*Material shown:*
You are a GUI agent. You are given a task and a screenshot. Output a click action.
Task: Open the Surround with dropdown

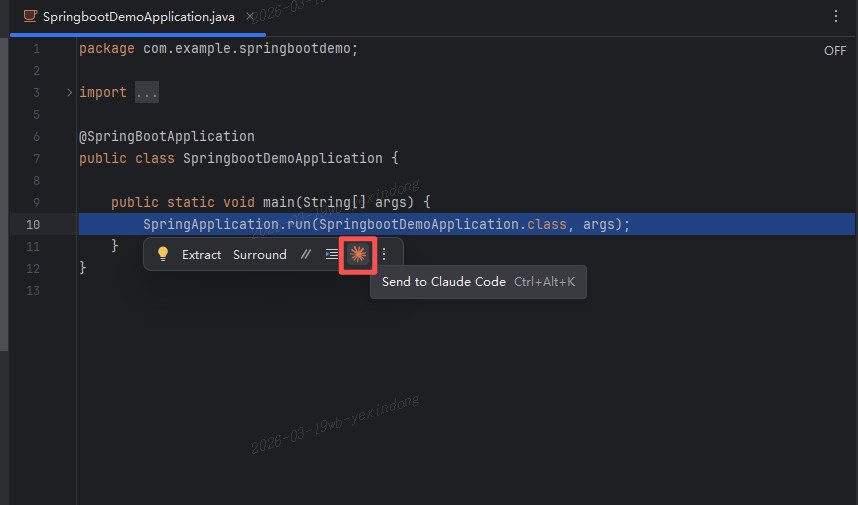pos(259,255)
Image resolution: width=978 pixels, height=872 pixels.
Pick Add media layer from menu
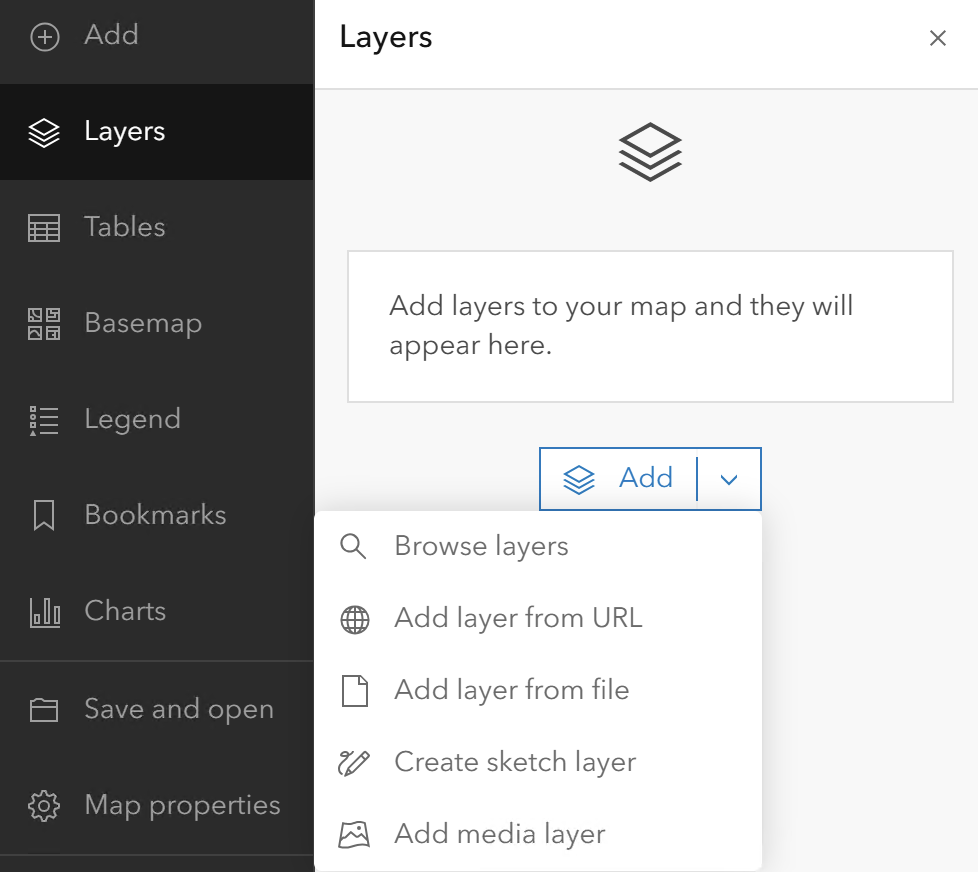[500, 834]
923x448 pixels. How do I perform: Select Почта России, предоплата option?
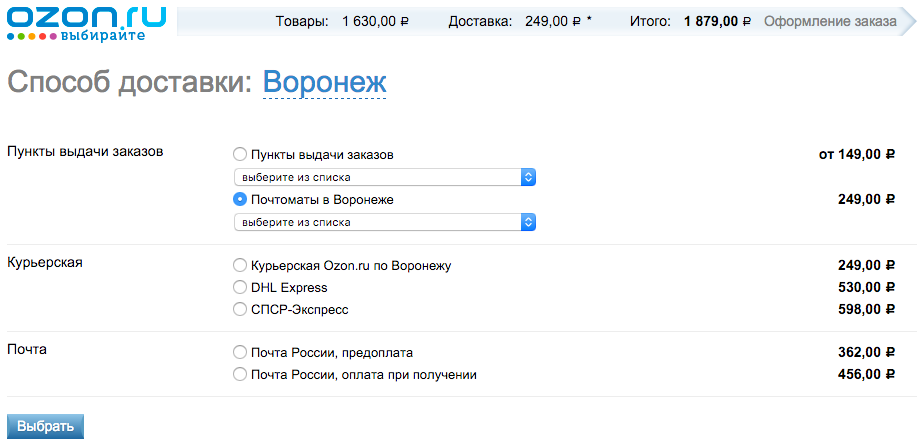(x=240, y=353)
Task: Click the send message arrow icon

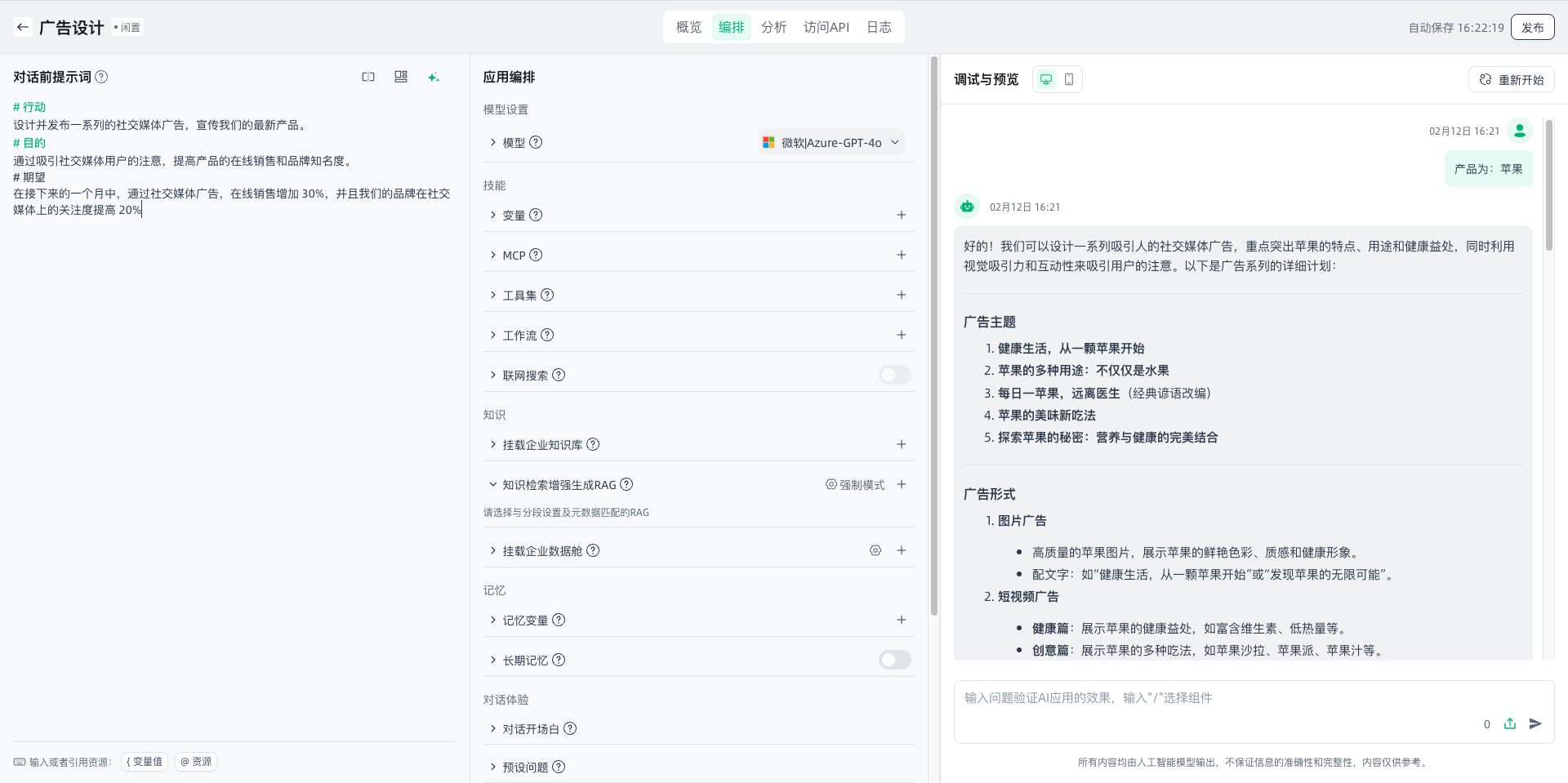Action: 1535,723
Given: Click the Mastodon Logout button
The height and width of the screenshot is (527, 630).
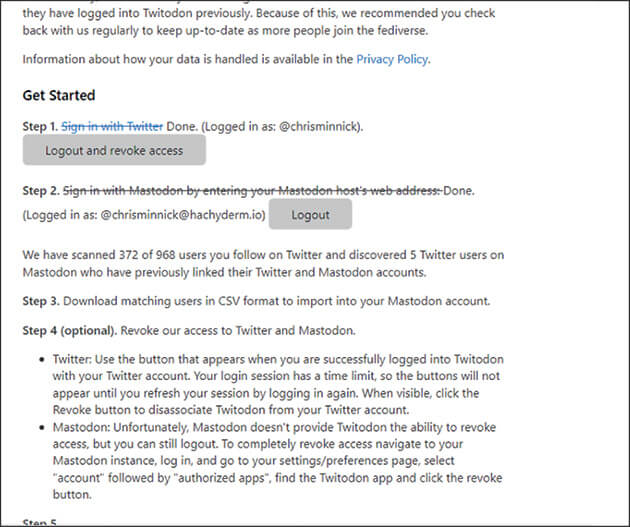Looking at the screenshot, I should [310, 215].
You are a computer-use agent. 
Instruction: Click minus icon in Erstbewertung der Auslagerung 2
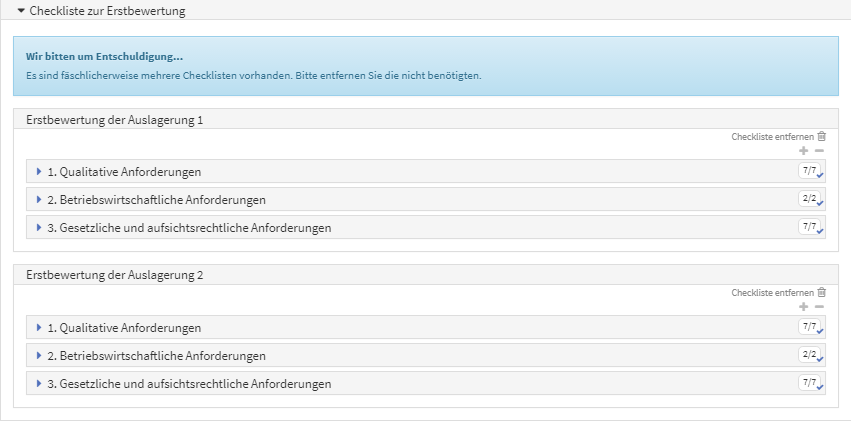pyautogui.click(x=819, y=307)
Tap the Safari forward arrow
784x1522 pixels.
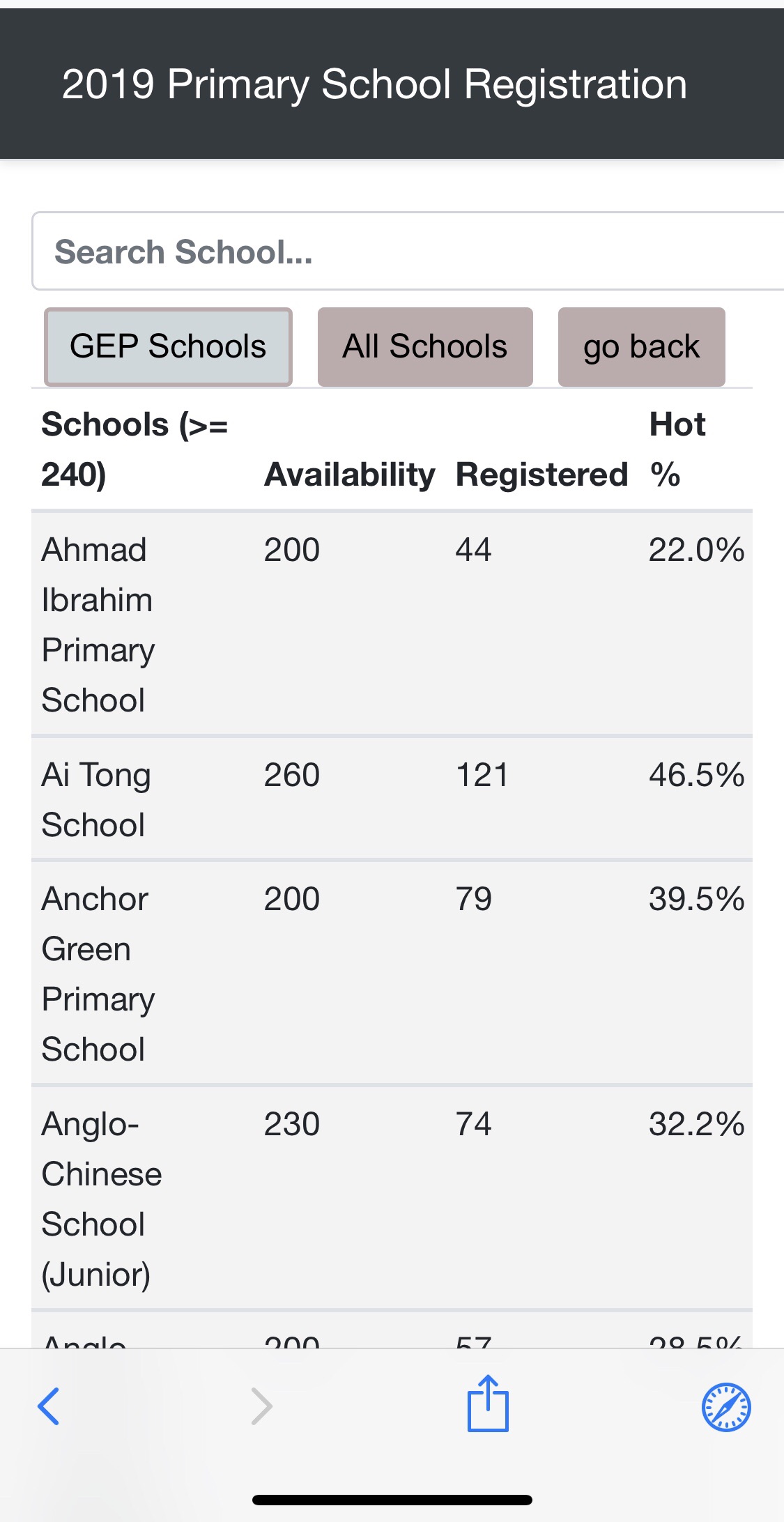tap(261, 1406)
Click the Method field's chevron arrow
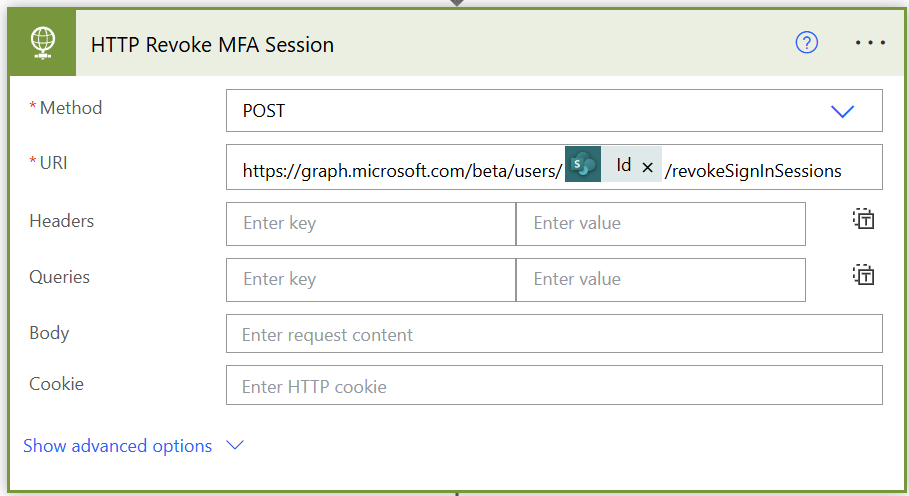This screenshot has width=909, height=496. [x=843, y=111]

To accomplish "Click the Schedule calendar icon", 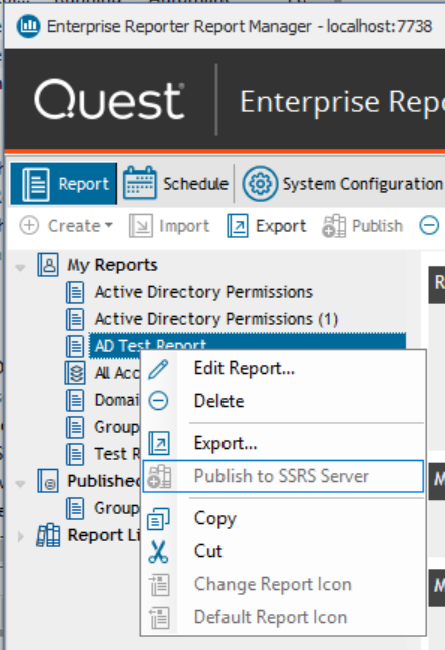I will coord(140,183).
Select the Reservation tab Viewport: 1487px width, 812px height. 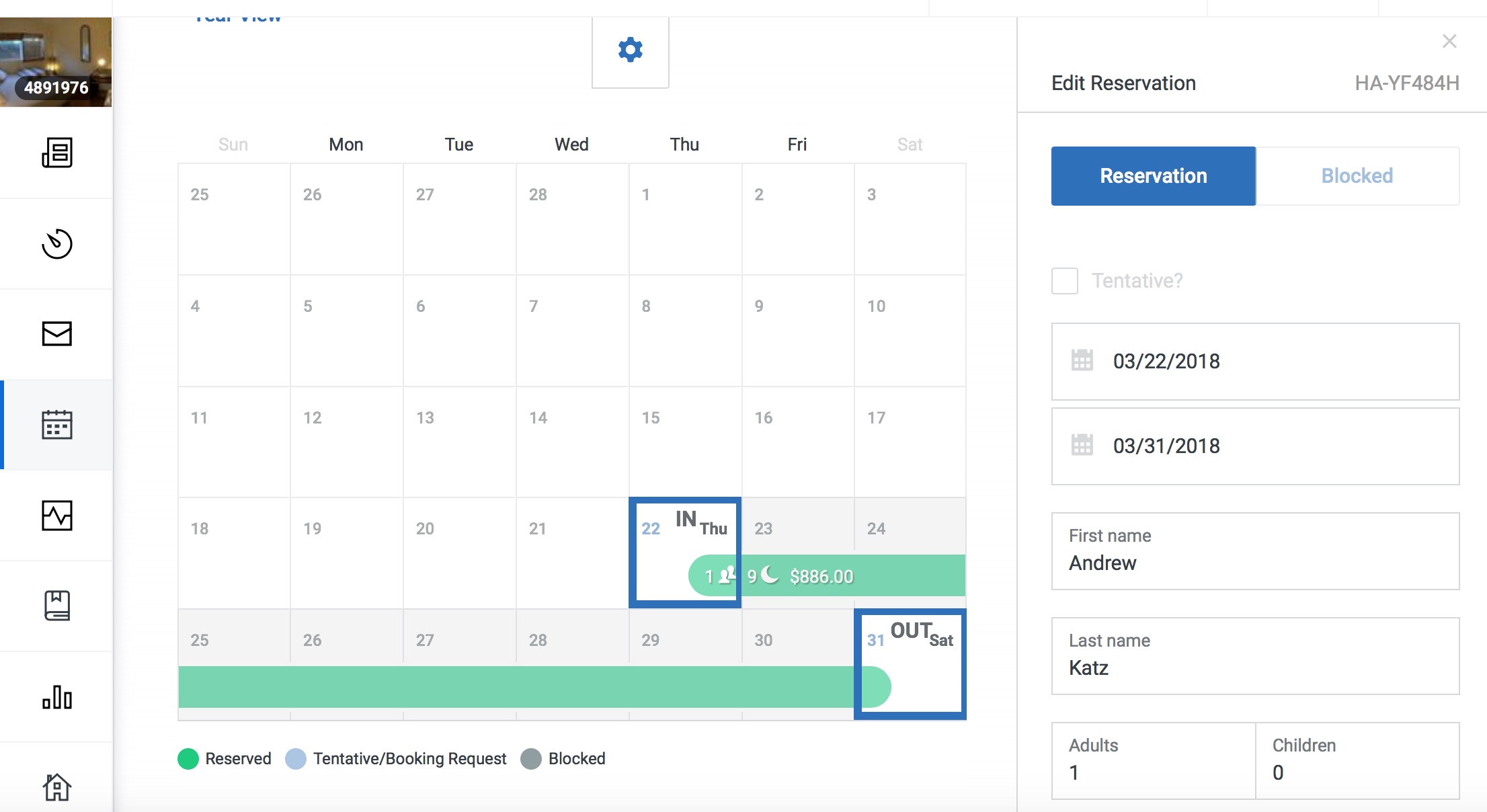coord(1154,176)
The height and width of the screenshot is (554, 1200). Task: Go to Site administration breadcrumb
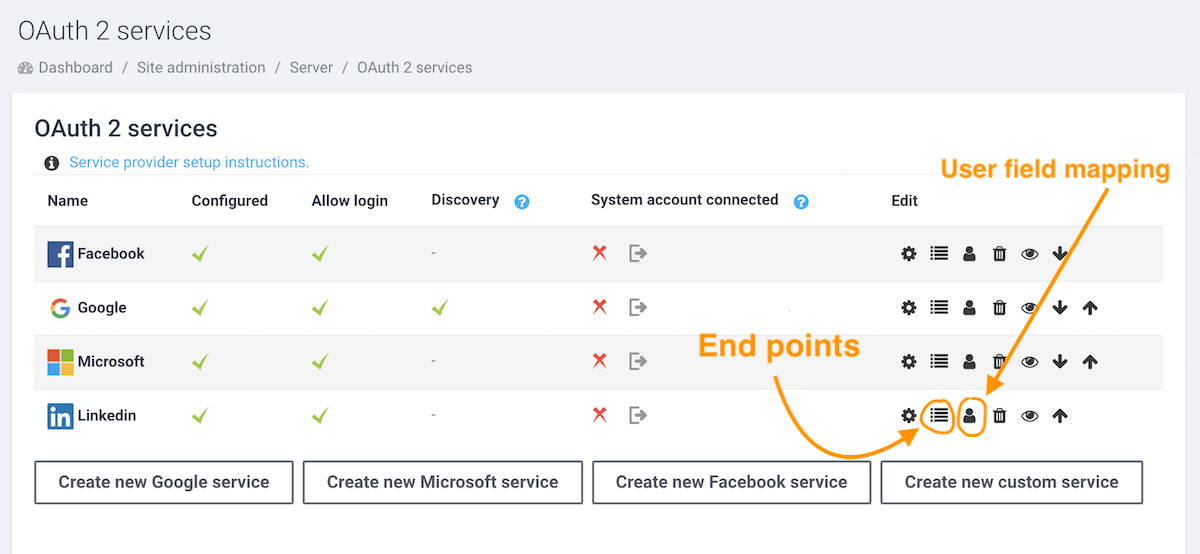[x=201, y=68]
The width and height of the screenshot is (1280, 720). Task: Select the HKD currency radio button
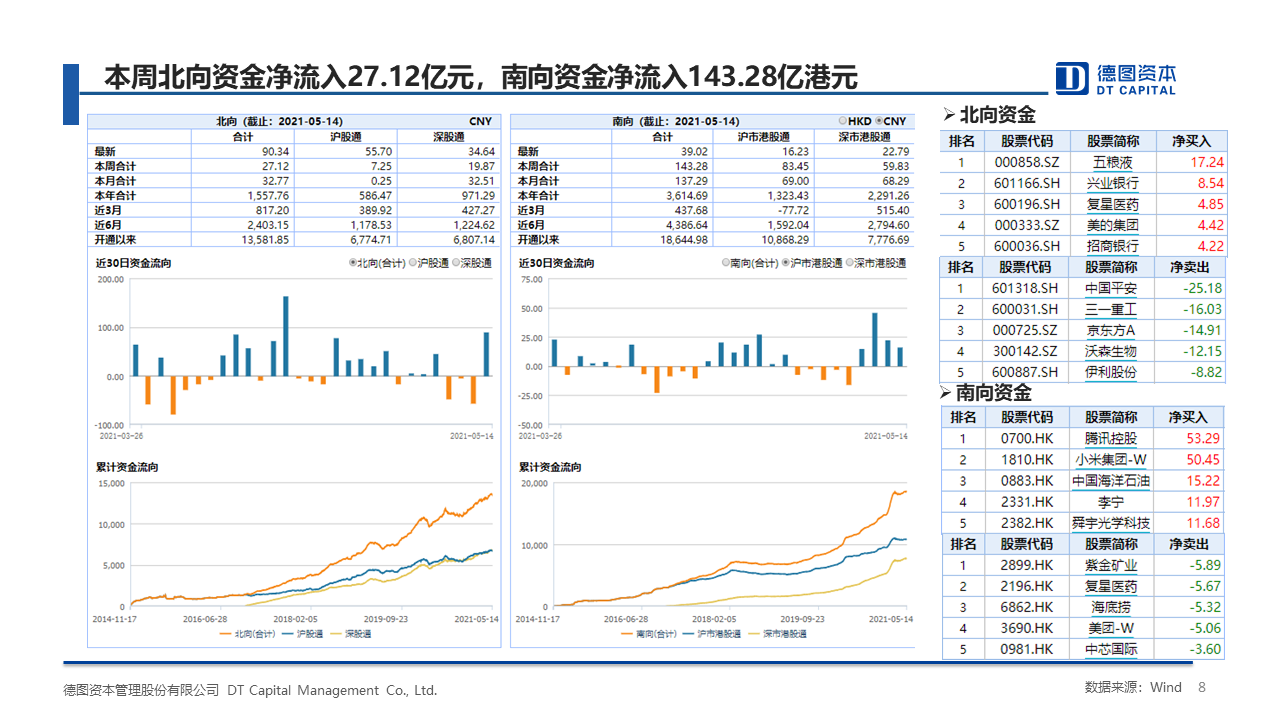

*Your instructions:* Pictures stay out. Print the data exactly, from its first line through the line containing "Given: Click the Mastodon Logout button".

*Solution to this problem:*
You are a GUI agent. You are given a task and a screenshot. Output a click action.
Task: Open the Surround with dropdown

pos(259,255)
Image resolution: width=978 pixels, height=872 pixels.
Pick Add media layer from menu
[500, 834]
923x448 pixels. How do I perform: Select Почта России, предоплата option?
(x=240, y=353)
Task: Click the send message arrow icon

Action: 1535,723
Given: Click the Mastodon Logout button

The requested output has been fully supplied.